SURİYE'NİN GÜNEYİ İÇİN UYARI

Suriye'deki son duruma ilişkin detaylı değerlendirmelerde bulunan Bakan Fidan, 8 Aralık'tan sonra başlayan yeni süreçte önemli adımlar atıldığını ancak problemlerin büyüklüğü nedeniyle bunların hemen görülemediğini belirtti. ABD'deki Sezar yasasının kalkmasının yatırımların önünü açtığını ifade eden Fidan, Türkiye'nin de havalimanı ve enerji gibi alanlarda çok sayıda projeyi desteklediğini ve iş adamlarını Suriye'ye yatırım yapmaları için teşvik ettiğini söyledi.

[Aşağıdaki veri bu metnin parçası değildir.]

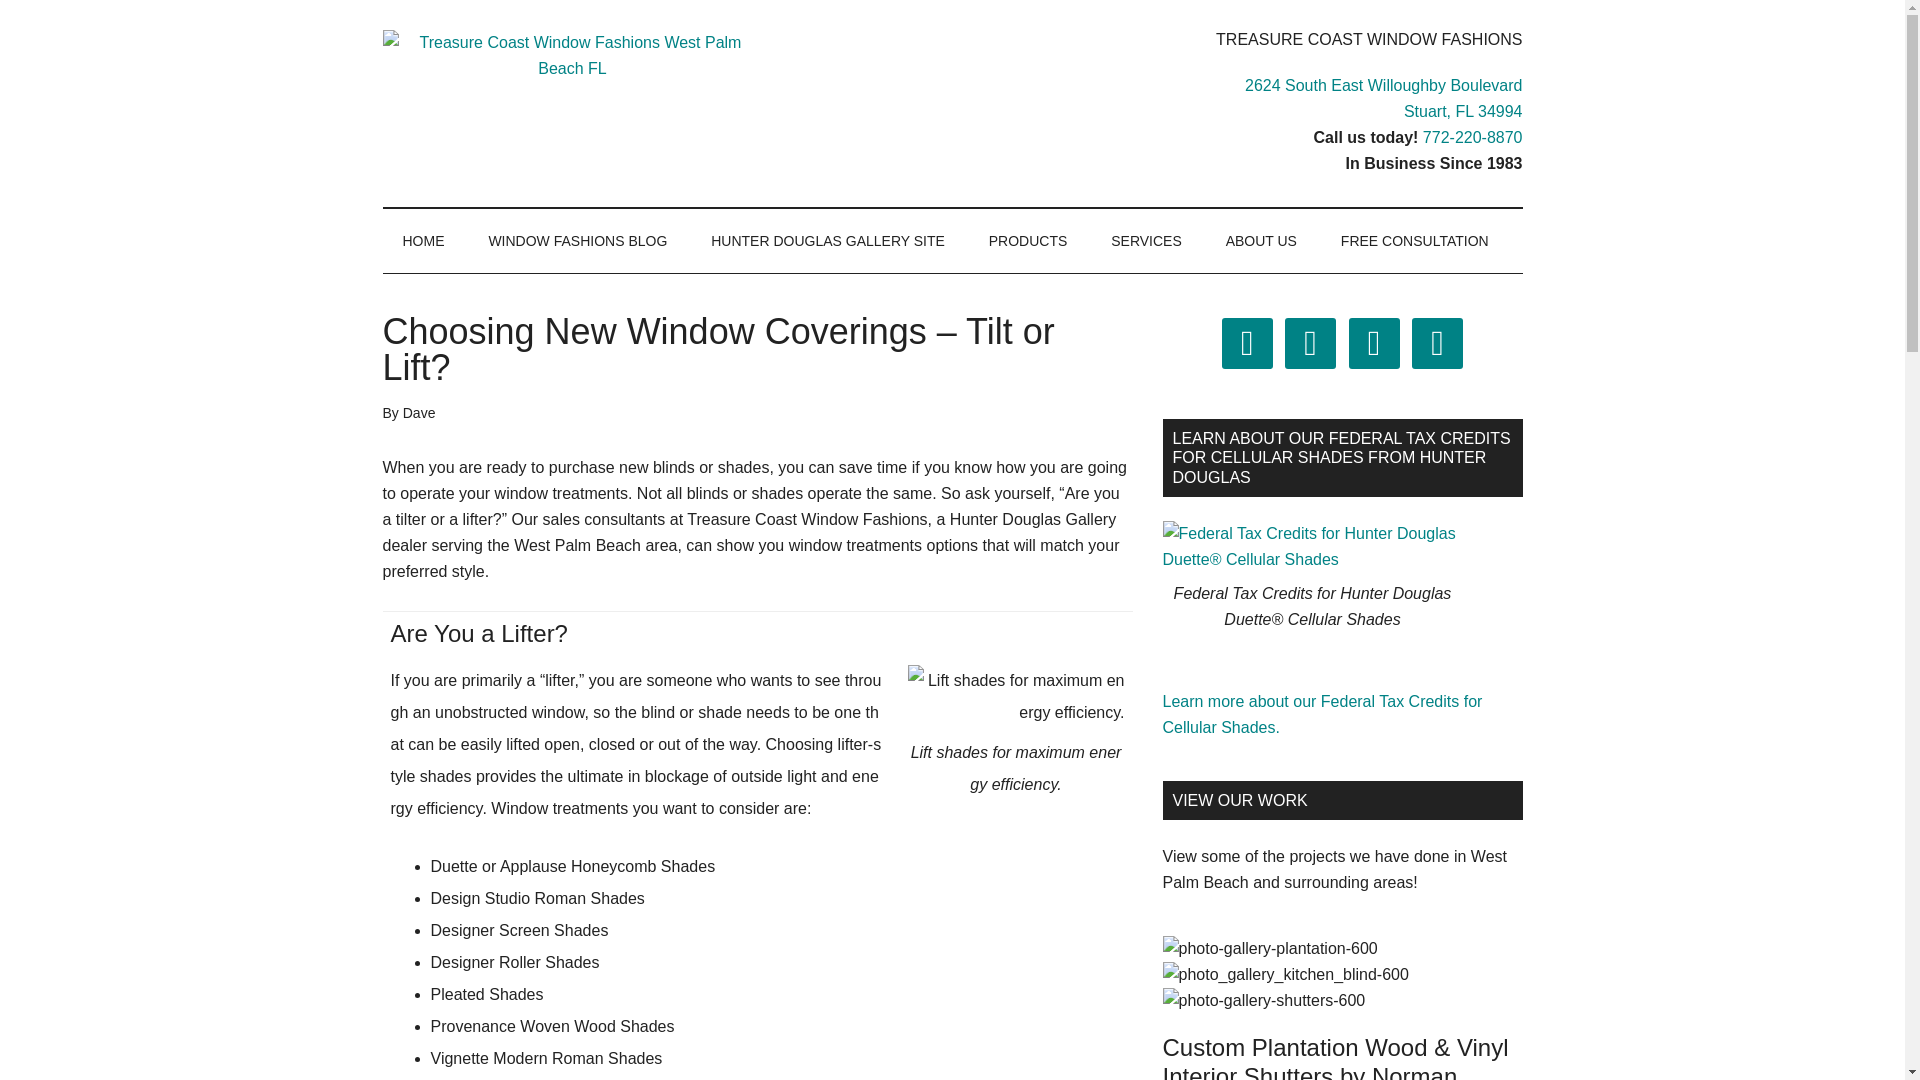  What do you see at coordinates (1414, 241) in the screenshot?
I see `FREE CONSULTATION` at bounding box center [1414, 241].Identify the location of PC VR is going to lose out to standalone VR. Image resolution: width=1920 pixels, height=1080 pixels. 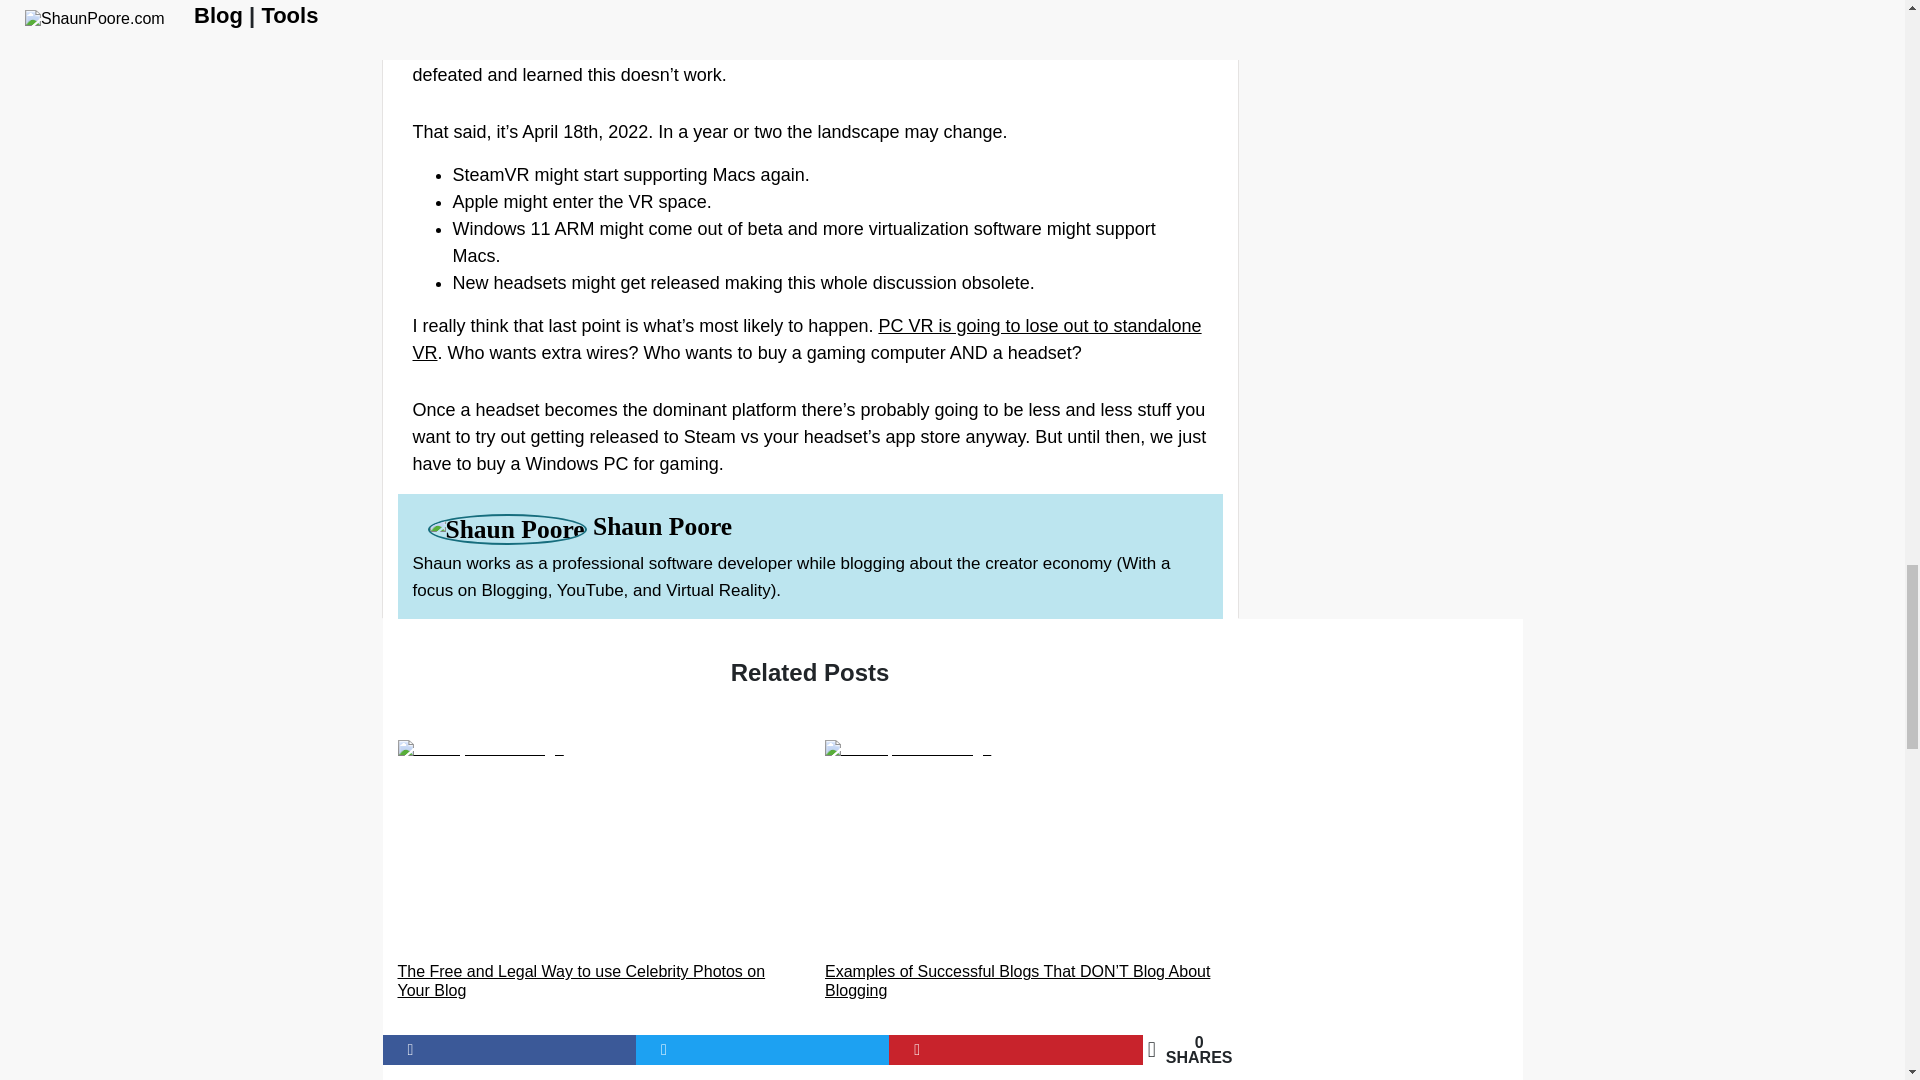
(806, 339).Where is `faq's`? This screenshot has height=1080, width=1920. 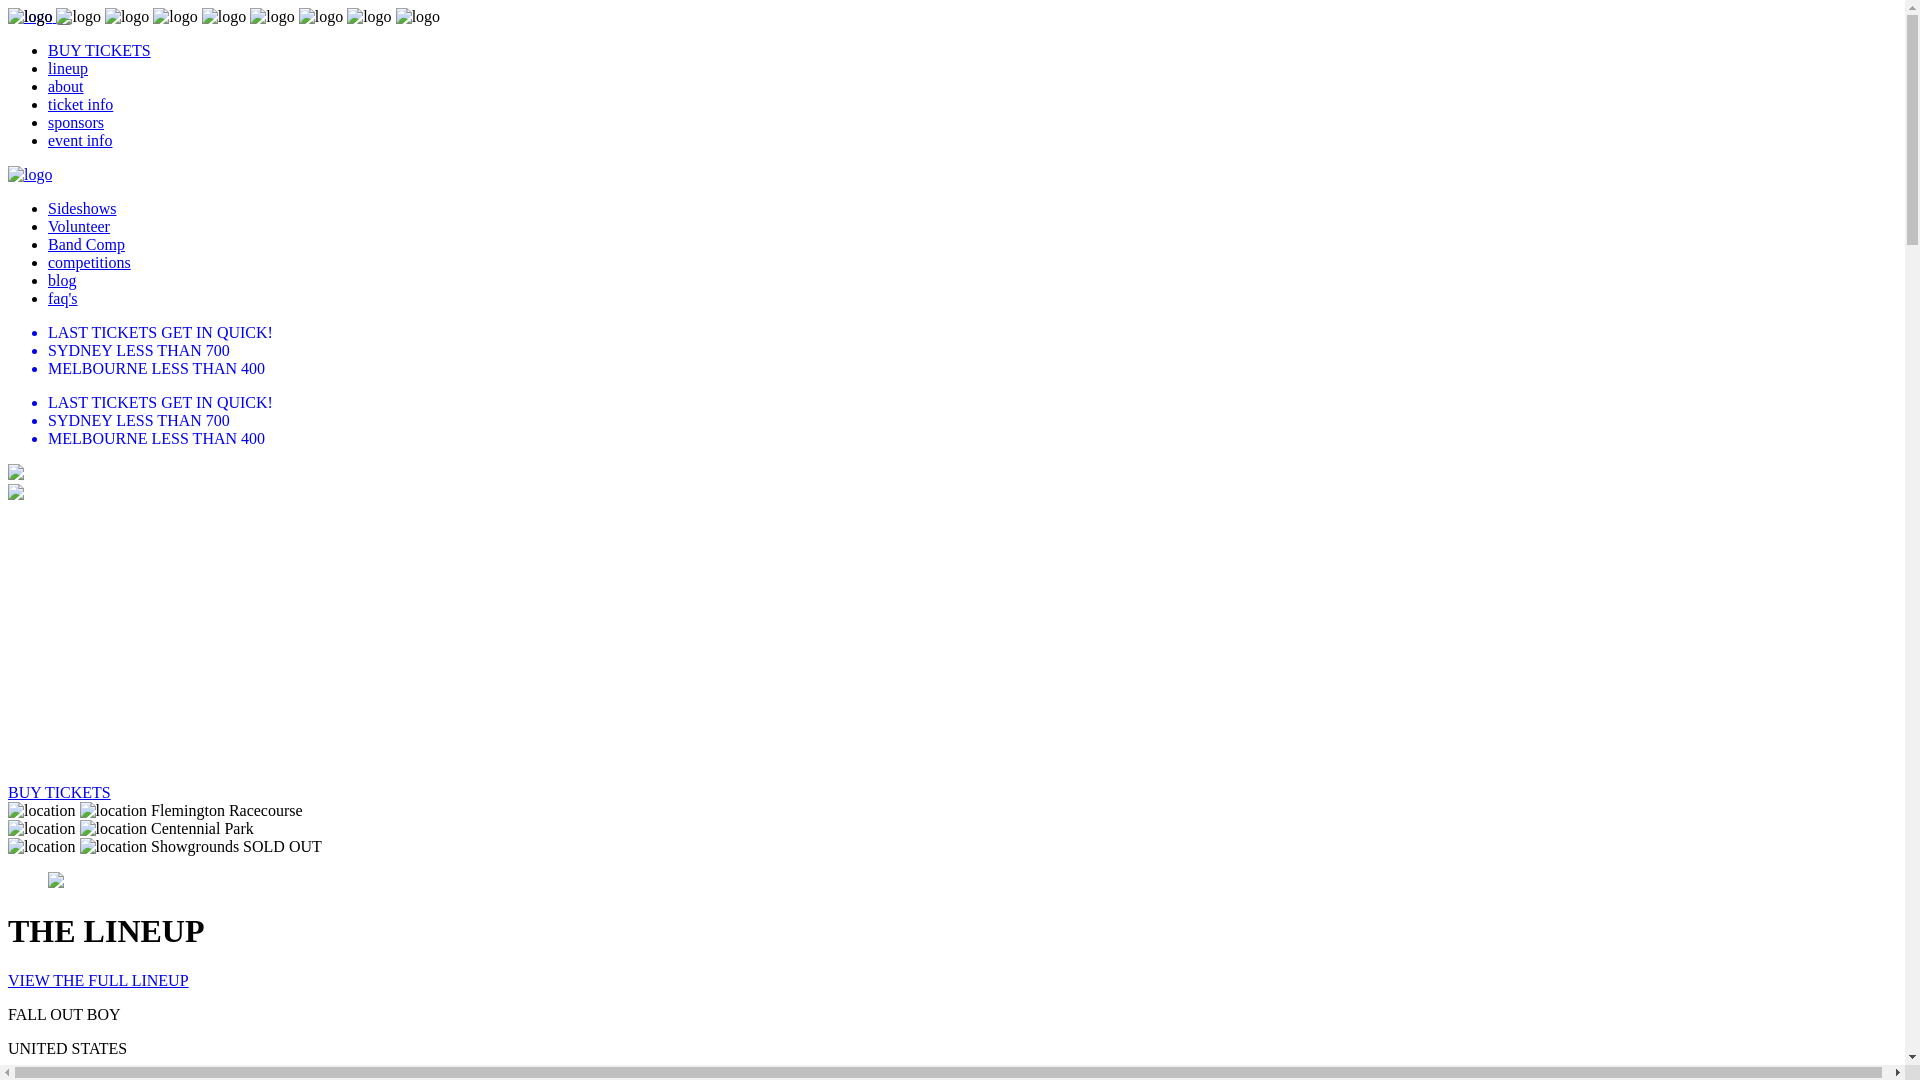 faq's is located at coordinates (63, 298).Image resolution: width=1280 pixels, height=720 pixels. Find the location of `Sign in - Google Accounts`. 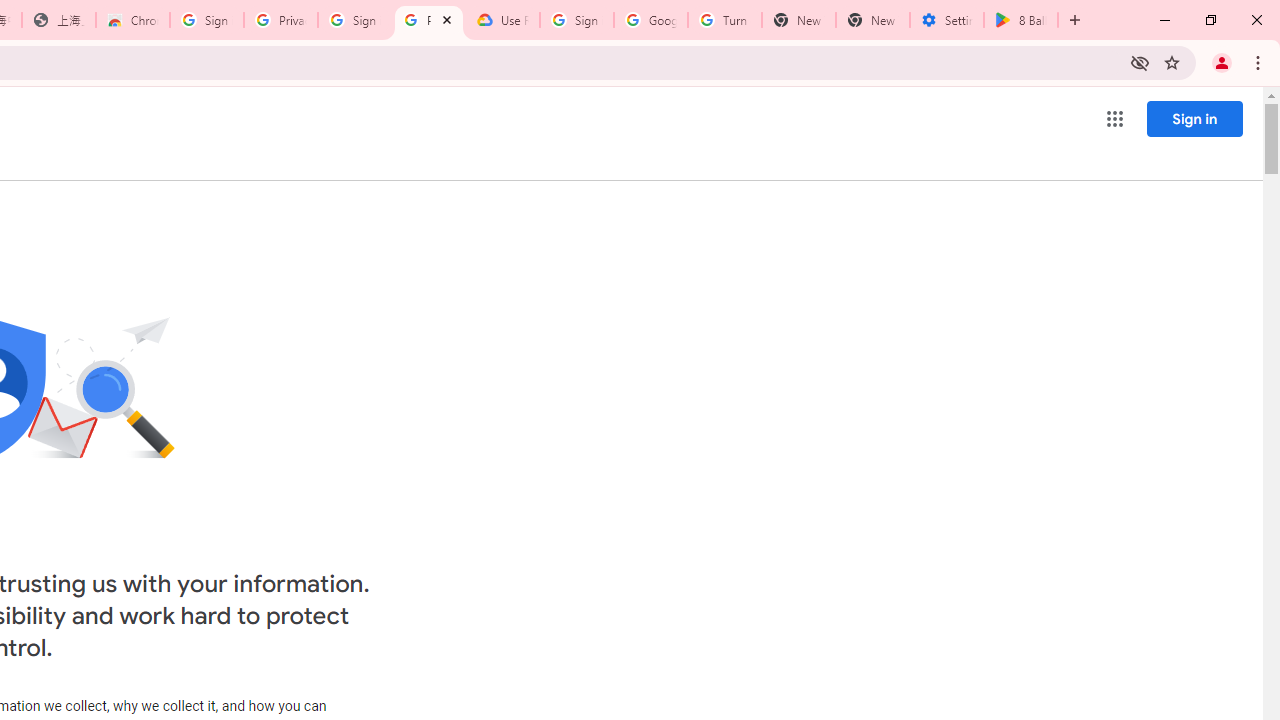

Sign in - Google Accounts is located at coordinates (354, 20).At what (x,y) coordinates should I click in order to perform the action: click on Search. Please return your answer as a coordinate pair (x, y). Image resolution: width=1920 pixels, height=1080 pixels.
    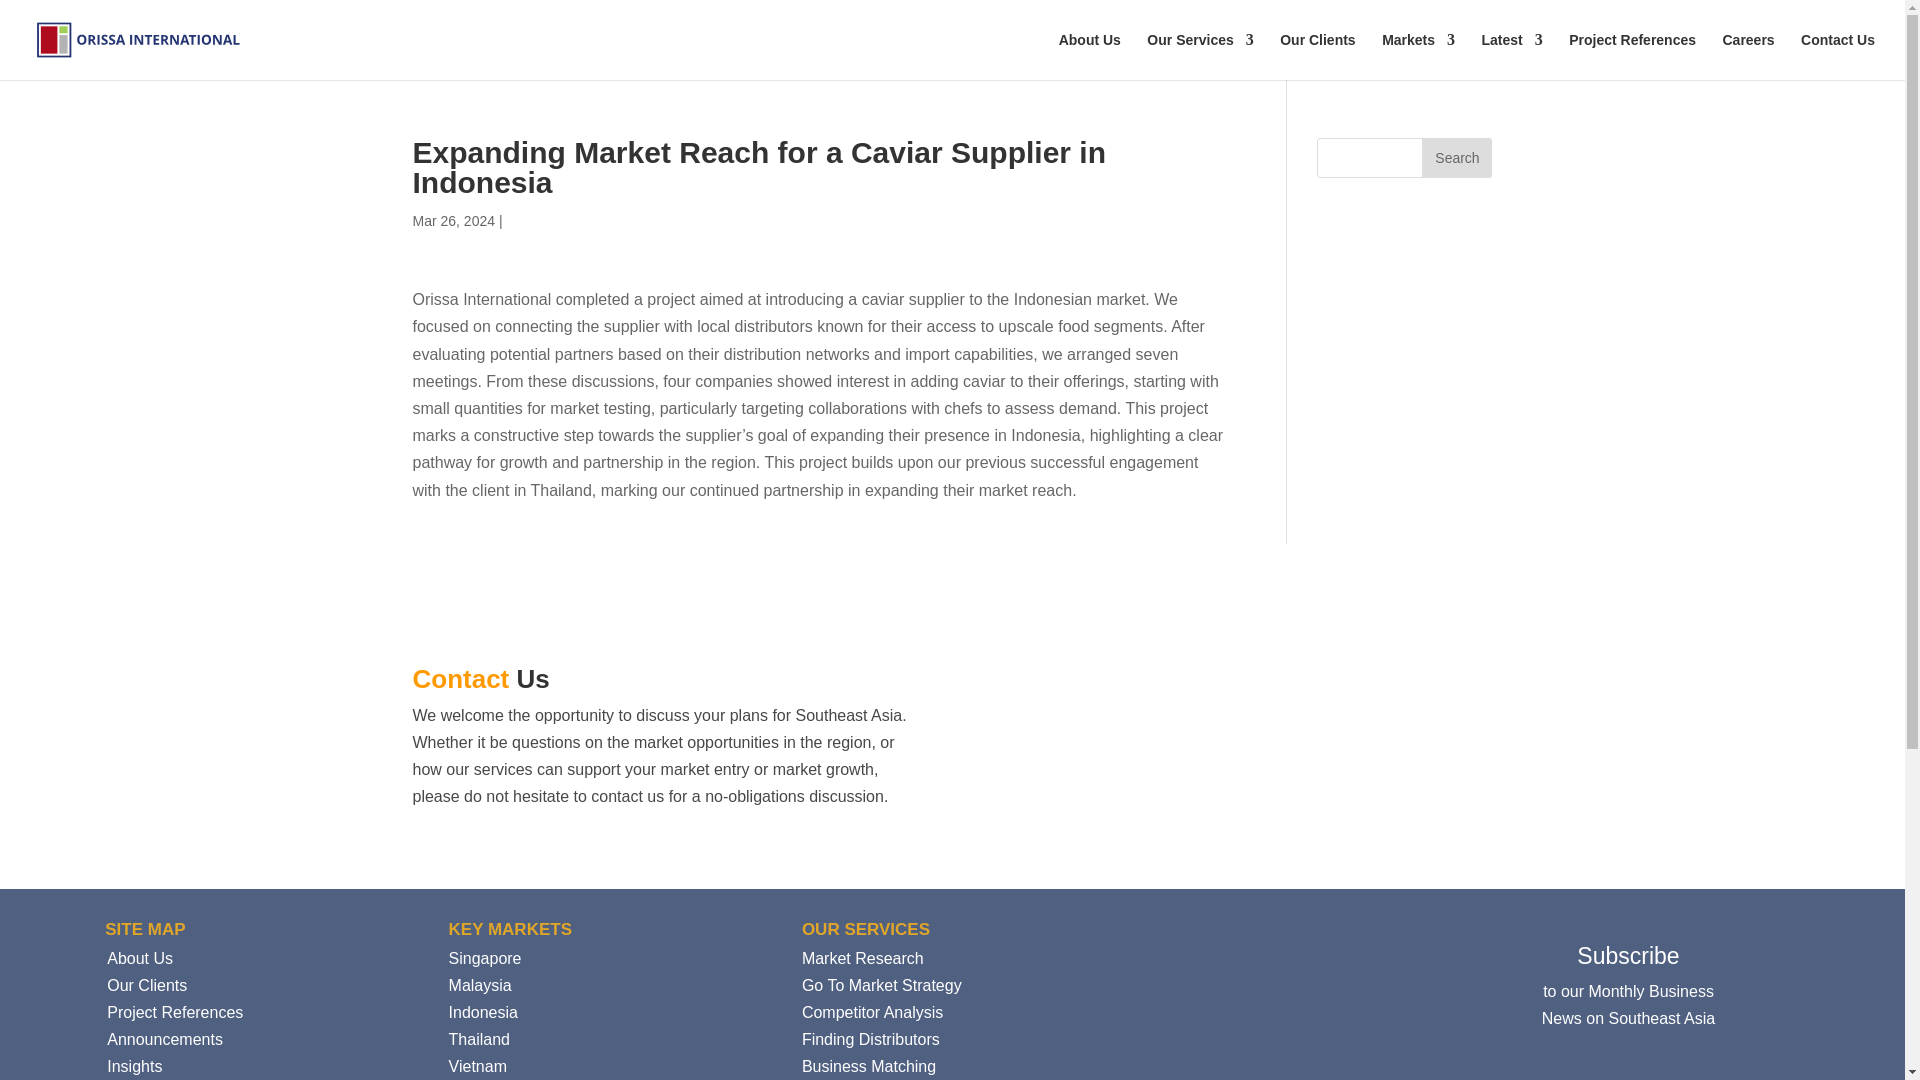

Fidan, Suriye'deki silahlı muhalif grupların tek bir komuta altında toplanarak ulusal orduya bağlanmasının çok önemli ve takdiri yapılmamış bir başarı olduğunu vurguladı. Bu süreçte Türkiye'nin büyük fedakarlık yaptığını ve yapıcı bir rol oynadığını belirten Fidan, farklı grupların daha büyük maslahatı gözeterek güç alanlarından vazgeçmesinin bir olgunluk ve özveri olduğunu kaydetti.

Suriye'deki mevcut risklere de dikkat çeken Hakan Fidan, en büyük risk alanı olarak güneyi işaret etti. Fidan şöyle dedi:

"SDG'nin kontrol ettiği bölgelerde şu anda sorun alanı var. Bir de güneyde özellikle güney meselesi fevkalade önemli. Şu anda bizim belki en büyük risk alanımız o. Güneydeki sıkıntı tek başına çok fazla büyük risk oluşturduğu için değil, o da yönetilebilir bir konu. İsrail'in ona müdahil olmasından dolayı ortaya çıkan bir risk alanı var. Bu risk alanını çok iyi yönetmek gerekiyor. Çünkü daha büyük riskleri de beraberinde getirebilir"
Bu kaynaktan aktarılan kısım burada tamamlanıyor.